Dirt Showdown nous propose donc de nous plonger dans la catégorie bien beauf des courses de voitures, le stock car. Attention, je ne parle pas ici du Nascar que l’on confond souvent avec le stock car. Là où le Nascar peut être considéré comme un équivalent un peu viril de la F1, le vrai stock car met aux prises de vieilles carrioles retapées et renforcées de partout sur des circuits lents et remplis de croisements avec une seule règle : le premier qui passe la ligne a gagné.

Vous pourrez ainsi prendre part à trois types d’épreuves :

Courses sur circuit

Au volant de voitures bien boostées, vous prenez le départ aux côtés d’autres acharnés sur des circuits très courts, remplis d’épingles, de croisements en 8, de pneus au milieu de la route et de tremplins... Bref, tout ce qu’il faut pour que votre talent de pilote soit le moins mis à contribution au profit de la chance.

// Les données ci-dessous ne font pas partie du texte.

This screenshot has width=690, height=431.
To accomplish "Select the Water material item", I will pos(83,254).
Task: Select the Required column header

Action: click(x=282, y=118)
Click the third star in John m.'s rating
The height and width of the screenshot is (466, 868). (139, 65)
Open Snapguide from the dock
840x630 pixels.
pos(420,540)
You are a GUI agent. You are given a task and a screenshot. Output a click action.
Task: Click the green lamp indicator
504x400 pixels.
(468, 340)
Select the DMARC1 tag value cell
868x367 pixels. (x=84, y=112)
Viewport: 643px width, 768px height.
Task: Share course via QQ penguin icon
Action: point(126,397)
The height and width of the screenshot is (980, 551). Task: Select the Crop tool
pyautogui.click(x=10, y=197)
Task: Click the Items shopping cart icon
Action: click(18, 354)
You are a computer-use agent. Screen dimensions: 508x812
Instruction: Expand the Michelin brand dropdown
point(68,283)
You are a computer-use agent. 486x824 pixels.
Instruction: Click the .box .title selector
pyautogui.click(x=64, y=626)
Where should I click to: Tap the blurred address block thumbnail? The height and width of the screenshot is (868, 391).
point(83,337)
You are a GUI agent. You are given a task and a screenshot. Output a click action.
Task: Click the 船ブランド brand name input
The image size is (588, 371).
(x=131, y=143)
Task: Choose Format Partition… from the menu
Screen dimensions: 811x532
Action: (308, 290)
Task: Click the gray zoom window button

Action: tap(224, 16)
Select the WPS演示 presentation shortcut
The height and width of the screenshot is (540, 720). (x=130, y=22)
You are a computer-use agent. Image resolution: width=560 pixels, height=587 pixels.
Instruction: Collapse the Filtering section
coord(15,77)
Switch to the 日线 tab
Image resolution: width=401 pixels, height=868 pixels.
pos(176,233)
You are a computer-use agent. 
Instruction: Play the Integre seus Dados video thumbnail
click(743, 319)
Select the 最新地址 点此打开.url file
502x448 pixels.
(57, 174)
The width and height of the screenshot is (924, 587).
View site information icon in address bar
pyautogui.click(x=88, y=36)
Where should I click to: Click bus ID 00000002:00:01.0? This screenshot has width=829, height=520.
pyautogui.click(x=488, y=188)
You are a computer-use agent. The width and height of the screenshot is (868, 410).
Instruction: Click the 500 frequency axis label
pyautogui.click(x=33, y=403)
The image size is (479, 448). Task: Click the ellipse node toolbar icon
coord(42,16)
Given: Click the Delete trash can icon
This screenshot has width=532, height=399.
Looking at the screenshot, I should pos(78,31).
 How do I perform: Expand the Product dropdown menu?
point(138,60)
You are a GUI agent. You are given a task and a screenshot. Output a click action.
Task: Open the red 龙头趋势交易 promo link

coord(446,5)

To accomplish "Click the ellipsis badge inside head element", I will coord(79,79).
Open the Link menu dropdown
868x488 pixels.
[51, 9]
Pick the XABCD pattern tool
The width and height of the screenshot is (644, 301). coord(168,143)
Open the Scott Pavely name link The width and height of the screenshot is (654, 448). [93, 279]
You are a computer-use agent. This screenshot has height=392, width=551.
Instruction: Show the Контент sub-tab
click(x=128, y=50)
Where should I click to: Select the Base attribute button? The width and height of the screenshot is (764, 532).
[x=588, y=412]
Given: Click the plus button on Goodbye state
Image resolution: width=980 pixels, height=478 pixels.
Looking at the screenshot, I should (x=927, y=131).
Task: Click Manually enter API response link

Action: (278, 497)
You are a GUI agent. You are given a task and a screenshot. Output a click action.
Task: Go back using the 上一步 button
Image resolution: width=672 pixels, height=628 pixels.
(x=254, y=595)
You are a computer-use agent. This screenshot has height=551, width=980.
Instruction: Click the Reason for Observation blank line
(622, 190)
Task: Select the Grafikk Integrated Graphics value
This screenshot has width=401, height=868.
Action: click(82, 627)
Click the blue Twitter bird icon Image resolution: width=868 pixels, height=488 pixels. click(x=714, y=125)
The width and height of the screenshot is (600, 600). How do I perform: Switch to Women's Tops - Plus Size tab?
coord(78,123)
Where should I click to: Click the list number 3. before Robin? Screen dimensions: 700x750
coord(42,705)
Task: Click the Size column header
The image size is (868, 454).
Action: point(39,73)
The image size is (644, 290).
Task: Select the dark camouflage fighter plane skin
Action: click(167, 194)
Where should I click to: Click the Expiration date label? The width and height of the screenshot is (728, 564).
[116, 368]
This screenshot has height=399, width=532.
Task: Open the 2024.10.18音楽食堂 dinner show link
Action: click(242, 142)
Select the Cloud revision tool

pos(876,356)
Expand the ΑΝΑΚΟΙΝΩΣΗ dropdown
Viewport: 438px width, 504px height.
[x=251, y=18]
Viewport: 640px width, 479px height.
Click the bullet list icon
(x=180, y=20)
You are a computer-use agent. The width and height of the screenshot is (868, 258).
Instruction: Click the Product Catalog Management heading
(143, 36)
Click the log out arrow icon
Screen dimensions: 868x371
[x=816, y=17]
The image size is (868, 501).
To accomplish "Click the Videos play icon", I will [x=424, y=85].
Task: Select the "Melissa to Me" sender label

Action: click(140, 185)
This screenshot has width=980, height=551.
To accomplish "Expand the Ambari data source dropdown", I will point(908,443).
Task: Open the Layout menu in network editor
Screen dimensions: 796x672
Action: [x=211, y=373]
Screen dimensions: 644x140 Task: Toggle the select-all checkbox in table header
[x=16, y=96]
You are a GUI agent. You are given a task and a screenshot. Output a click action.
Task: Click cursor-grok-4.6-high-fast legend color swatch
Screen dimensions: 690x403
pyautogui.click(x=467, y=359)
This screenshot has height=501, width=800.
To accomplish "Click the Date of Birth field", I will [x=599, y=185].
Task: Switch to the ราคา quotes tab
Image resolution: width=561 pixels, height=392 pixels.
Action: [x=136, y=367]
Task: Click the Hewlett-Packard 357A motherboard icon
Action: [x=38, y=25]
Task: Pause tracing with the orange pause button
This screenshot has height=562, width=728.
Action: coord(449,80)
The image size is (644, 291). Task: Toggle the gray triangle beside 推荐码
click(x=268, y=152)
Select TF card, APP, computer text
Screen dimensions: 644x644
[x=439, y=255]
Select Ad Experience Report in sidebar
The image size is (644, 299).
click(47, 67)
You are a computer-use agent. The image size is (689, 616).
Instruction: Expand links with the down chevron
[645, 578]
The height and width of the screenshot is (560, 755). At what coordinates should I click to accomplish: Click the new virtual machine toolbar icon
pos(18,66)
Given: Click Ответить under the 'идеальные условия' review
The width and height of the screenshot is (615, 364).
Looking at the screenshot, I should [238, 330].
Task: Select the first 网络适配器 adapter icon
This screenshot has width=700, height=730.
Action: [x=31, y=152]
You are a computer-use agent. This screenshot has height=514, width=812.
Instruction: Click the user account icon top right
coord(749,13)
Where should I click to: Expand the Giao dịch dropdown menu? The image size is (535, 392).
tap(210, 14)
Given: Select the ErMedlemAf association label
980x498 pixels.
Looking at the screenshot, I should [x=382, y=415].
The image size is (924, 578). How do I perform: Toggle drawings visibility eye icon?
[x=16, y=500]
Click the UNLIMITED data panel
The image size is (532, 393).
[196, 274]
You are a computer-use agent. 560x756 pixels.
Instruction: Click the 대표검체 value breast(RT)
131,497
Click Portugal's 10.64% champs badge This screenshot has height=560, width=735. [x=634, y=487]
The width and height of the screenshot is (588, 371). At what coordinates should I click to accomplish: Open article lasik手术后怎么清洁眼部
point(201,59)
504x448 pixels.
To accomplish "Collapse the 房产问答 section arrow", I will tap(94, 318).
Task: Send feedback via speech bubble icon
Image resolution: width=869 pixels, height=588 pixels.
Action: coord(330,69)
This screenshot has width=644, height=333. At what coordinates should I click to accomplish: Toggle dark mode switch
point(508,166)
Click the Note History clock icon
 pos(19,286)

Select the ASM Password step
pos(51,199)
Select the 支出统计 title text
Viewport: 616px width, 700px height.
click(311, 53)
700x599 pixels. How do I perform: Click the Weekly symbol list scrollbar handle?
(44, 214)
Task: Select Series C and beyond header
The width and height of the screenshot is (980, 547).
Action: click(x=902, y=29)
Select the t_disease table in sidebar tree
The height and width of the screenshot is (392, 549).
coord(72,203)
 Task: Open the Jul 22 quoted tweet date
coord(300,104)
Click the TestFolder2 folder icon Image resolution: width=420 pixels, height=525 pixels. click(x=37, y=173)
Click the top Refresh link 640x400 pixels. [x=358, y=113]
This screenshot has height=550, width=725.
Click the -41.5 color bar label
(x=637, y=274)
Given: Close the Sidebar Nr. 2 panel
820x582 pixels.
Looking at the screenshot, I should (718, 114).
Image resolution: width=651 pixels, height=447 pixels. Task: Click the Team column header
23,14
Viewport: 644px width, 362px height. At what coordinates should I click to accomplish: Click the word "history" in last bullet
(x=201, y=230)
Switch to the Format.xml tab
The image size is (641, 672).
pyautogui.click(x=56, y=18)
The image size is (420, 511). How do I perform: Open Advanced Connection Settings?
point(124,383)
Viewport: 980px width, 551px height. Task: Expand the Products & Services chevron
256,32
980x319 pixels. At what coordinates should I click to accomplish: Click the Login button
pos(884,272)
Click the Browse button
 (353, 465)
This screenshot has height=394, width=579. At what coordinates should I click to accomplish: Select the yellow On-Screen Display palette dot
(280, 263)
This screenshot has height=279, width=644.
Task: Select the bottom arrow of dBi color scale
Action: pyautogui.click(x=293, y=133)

Pour gagner, il faut donc se frayer un chemin au milieu des débris en espérant que l’avance qu’on a patiemment construite ne soit pas réduite à néant par un adversaire sorti de nulle part lors d’un croisement à l’aveugle.

Bien entendu, d’autres modes de jeu sont disponibles comme la course à l’élimination ou la domination des différentes sections de la course mais dans l’ensemble, c’est quand même un peu du pareil au même.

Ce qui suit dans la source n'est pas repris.